Jan Anson faced the daunting prospect of navigating months of recovery from a stroke without the vital NHS rehabilitation support she desperately needed, a situation experts warn is condemning thousands to preventable, lifelong disability.
The 59-year-old former freelance writer from Cornwall first knew something was wrong when her right side went numb and she collapsed in her kitchen last September. Rushed to North Devon District Hospital and then to Derriford Hospital in Plymouth for a life-saving thrombolysis procedure—a clot-busting treatment—the acute phase of her care was swift. Yet, discharged just four days later against the advice of hospital physiotherapists, she returned home to a void of support. “I had to get up the stairs. I was crawling up the stairs,” she said. Basic tasks like brushing her teeth became monumental cognitive challenges, and she survived on toast because she couldn’t manage soup.
For two months, no community therapist visited. The impact was devastating. “My entire life was shattered… I couldn’t even go into the garden safely because I would fall,” Ms Anson said. Her mental health plummeted into a “very, very dark place,” mirroring the post-stroke depression experienced by around one in three survivors, which can persist for years. In desperation, her husband hired a private speech and language therapist at a cost of £175 per session—a financial strain familiar to many families—but they could afford only a few. Eventually, the local NHS service made contact, offering just four physiotherapy sessions in December 2024, after which support ceased again.
A System in Crisis
Ms Anson’s isolation is not an anomaly but a symptom of a system buckling under severe pressure. A national audit of stroke services in 2025 found that not a single community team in England had the required staffing levels to provide adequate care. In Cornwall and the Isles of Scilly specifically, services fail to meet national staffing standards or the standard for patient access to daily rehabilitation.
The crisis begins even before patients leave hospital. The Sentinel Stroke National Audit Programme (SSNAP) reported that in 2024-25, it took an average of over four hours to get a stroke patient to hospital—more than 90 minutes longer than a decade ago. Once there, only 46.5% were admitted to a specialist stroke unit within four hours, a key target consistently missed.
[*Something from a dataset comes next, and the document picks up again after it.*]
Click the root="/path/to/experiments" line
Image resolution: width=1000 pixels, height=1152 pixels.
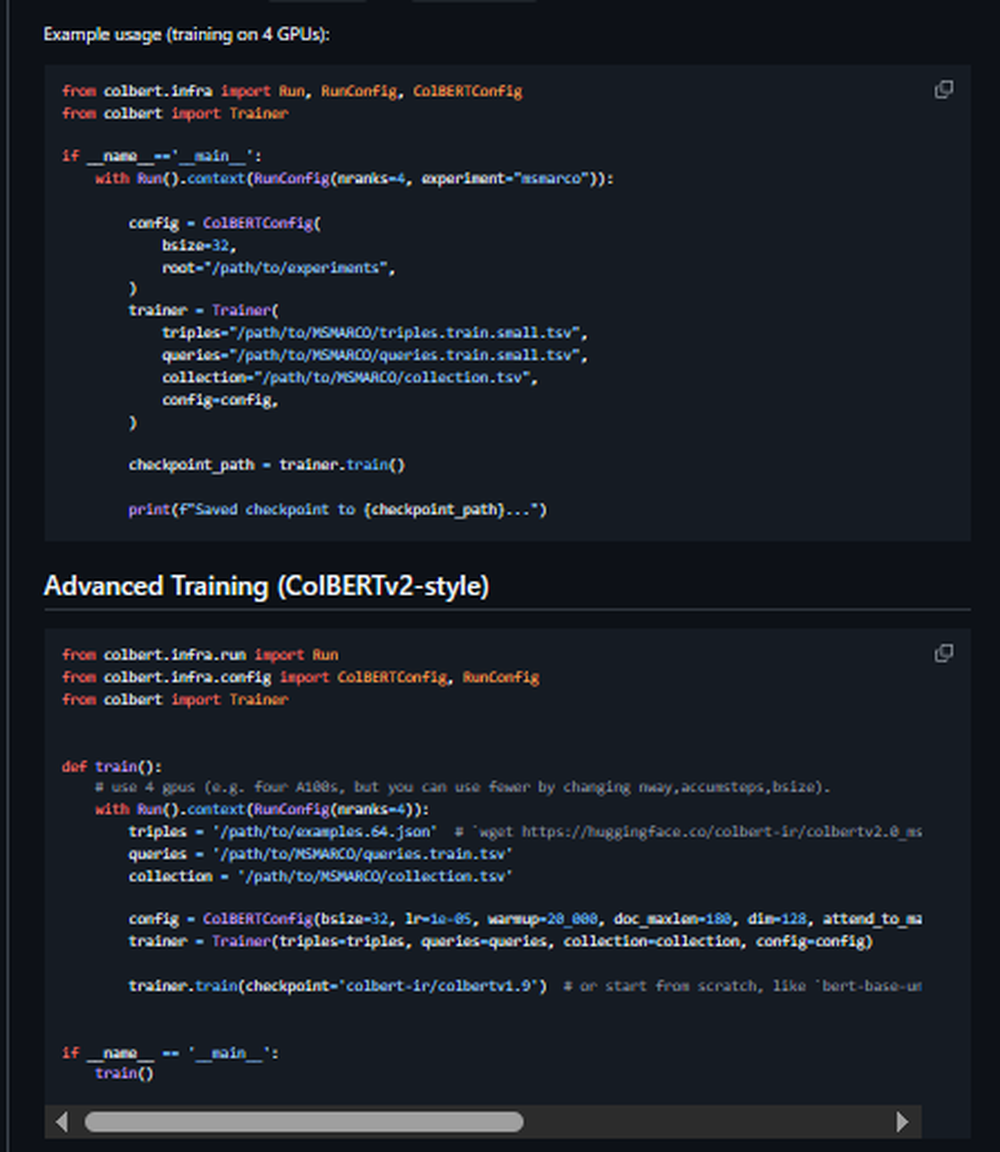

These delays are exacerbated by a critical shortage of stroke consultants; a survey of 100 hospitals revealed 70% of stroke units are short of at least one, with 96 vacant consultant posts across 53 hospitals. Approximately 10% of permanent consultants are due to retire in the next five years.
This staffing shortfall “directly lead to avoidable disability and, in some cases, avoidable death,” according to Dr. Sanjeev Nayak, a senior stroke specialist. Professor David Werring, past president of the British and Irish Association of Stroke Physicians, warns patients are “either dying or living with disability unnecessarily because they’re not getting the correct evaluation and treatment by the right expert at the right time.” The problem radiates through the whole team: audits internationally show severe vacancies in nursing, physiotherapy, occupational therapy, and speech and language therapy.
The consequence is a growing backlog. The NHS community service waiting list hit 1.1 million in January 2025, up from 962,040 a year earlier. For stroke survivors, this means crucial rehabilitation is delayed or absent, despite evidence that starting it on day one of admission is the aim. The Cornwall Partnership NHS Foundation Trust, which runs the Integrated Community Stroke Service Ms Anson waited for, acknowledged that “waiting for therapeutic support is not the experience we want for any of our patients,” pointing to measures aimed at improving referral times.
‘Condemning them to a life of disability’
Experts argue that the pioneering acute treatments that saved Jan Anson’s life are being fundamentally undermined by the subsequent collapse in care. “There’s no point in us giving all these amazing acute treatments, like thrombolysis and thrombectomy, and reducing the number of people dying from stroke, but then condemning them to a life of disability, and a lack of independence by not giving them rehabilitation,” said Professor Deb Lowe, a stroke consultant and Medical Director at the Stroke Association.
Professor Lowe, a former National Clinical Director for Stroke Medicine at NHS England, emphasised that the biggest age group suffering strokes are those aged 50 to 59, with the average age of stroke victims falling. This leaves many of working age unable to return to employment. Her message to the Health Secretary, Wes Streeting, was blunt: “We must prioritise and give parity of esteem for the rehabilitation of people affected by brain injury from stroke. There is no point in doing some of the hospital care improvements if you are then condemning people to live with a life of disability.”
The Department of Health and Social Care has pointed to an upcoming workforce plan to address having “the right people in the right places.” However, with nearly two-thirds of stroke survivors leaving hospital with a disability, the call is for action to match the scale of the need. For Jan Anson, the four sessions of physiotherapy were a brief lifeline in a long, solitary recovery, highlighting the chasm between the NHS’s life-saving capabilities and its capacity to support life after survival.